President Obama’s push for so-called “smart gun” technology took a major step forward today, with insiders saying a major announcement could come as soon as Friday.
In January, the President issued an executive order directing the departments of Defense, Justice and Homeland Security to study and prepare a report “outlining a research-and-development strategy designed to expedite the real-world deployment of such technology for use in practice.”
White House senior adviser Valerie Jarrett spent Thursday reviewing the material with a select group.
Press Secretary Josh Earnest confirmed to the press corps that the administration would be making an announcement on Friday, but refused to go into further detail when pressed.
“We’ll have more that we can talk about tomorrow,” he said. “…Under discussion was exploring what kind of technology could be effectively used to make guns safer.

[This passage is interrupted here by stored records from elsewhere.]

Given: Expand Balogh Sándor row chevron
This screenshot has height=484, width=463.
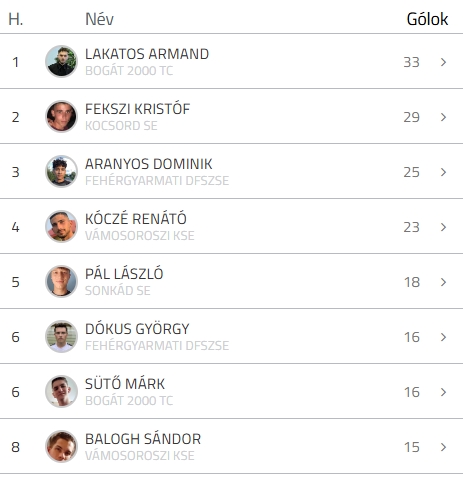Looking at the screenshot, I should (x=443, y=447).
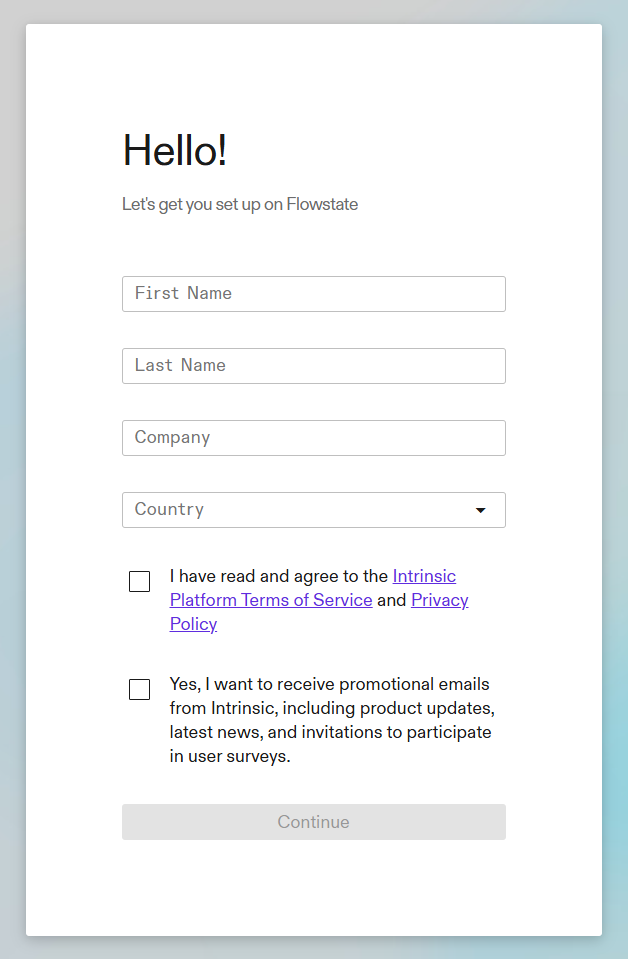Screen dimensions: 628x959
Task: Check the Terms of Service agreement checkbox
Action: [x=140, y=582]
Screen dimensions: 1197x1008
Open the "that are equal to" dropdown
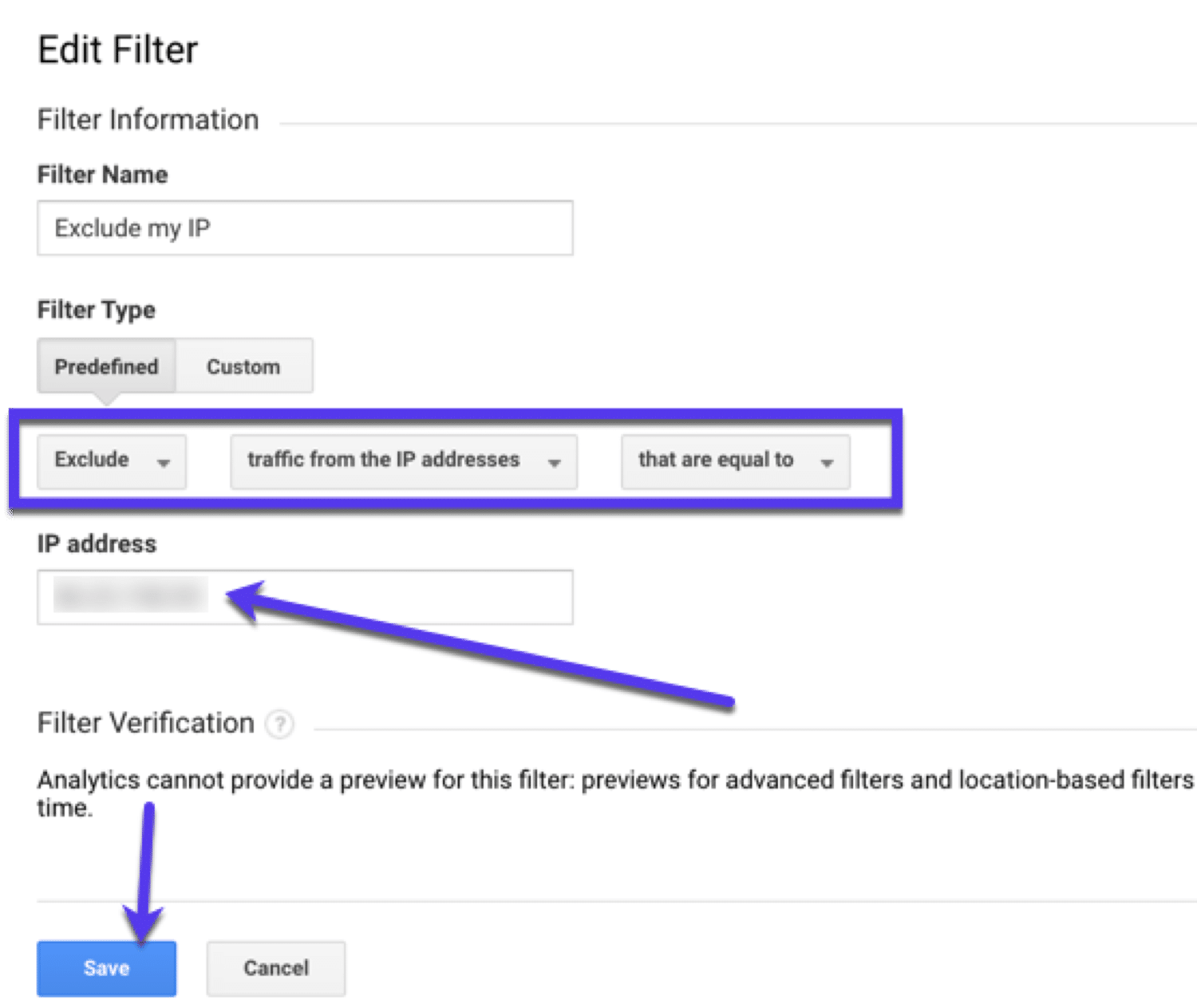734,461
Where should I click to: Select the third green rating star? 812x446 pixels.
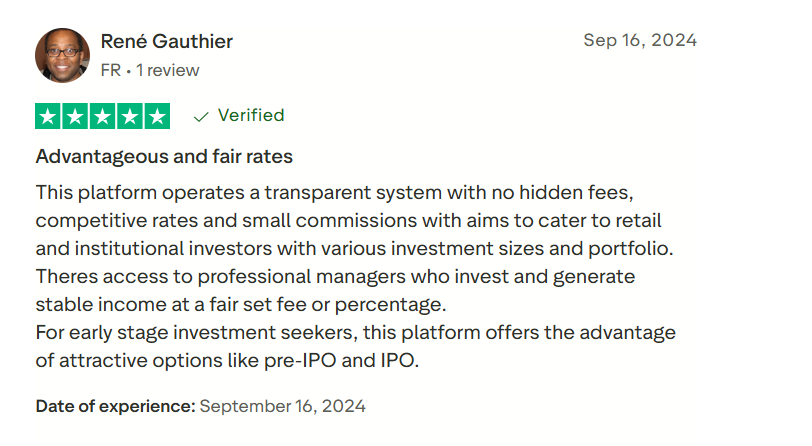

So this is something that that a variety of federal agencies have reviewed and they’ll have some findings to share.”
Law enforcement has been very vocal in it’s opposition to the unproven technology and to the possibility of federal officers being ordered to carry guns equipped with it.
“Police officers in general, federal officers in particular, shouldn’t be asked to be the guinea pigs in evaluating a firearm that nobody’s even seen yet,” James Pasco, executive director of the Fraternal Order of Police, said.
Yet the Department of Justice’s National Institute of Justice is announcing in the Federal Register on Friday that it is seeking “an objective demonstration of the reliability of firearms available today with advanced gun safety technology integrated into the firearm.”
Insiders have told reporters that they do not believe a mandate is coming at this time, but Press Secretary Earnest would not say whether the announcement would entail simply findings or some kind of roll-out requirement.
When issuing his Jan. 4 executive orders President Obama falsely claimed that smart gun technology “has not been developed primarily because it has been blocked by the National Rifle Association (NRA) and firearms manufacturers.”
The NRA does not oppose the development of technology, but says private market, not the government, should drive innovation:
“Although NRA is not opposed to the development of new firearms technology, we do not believe the government should be picking winners and losers in the marketplace,” the Institute for Legislative Action said in a statement.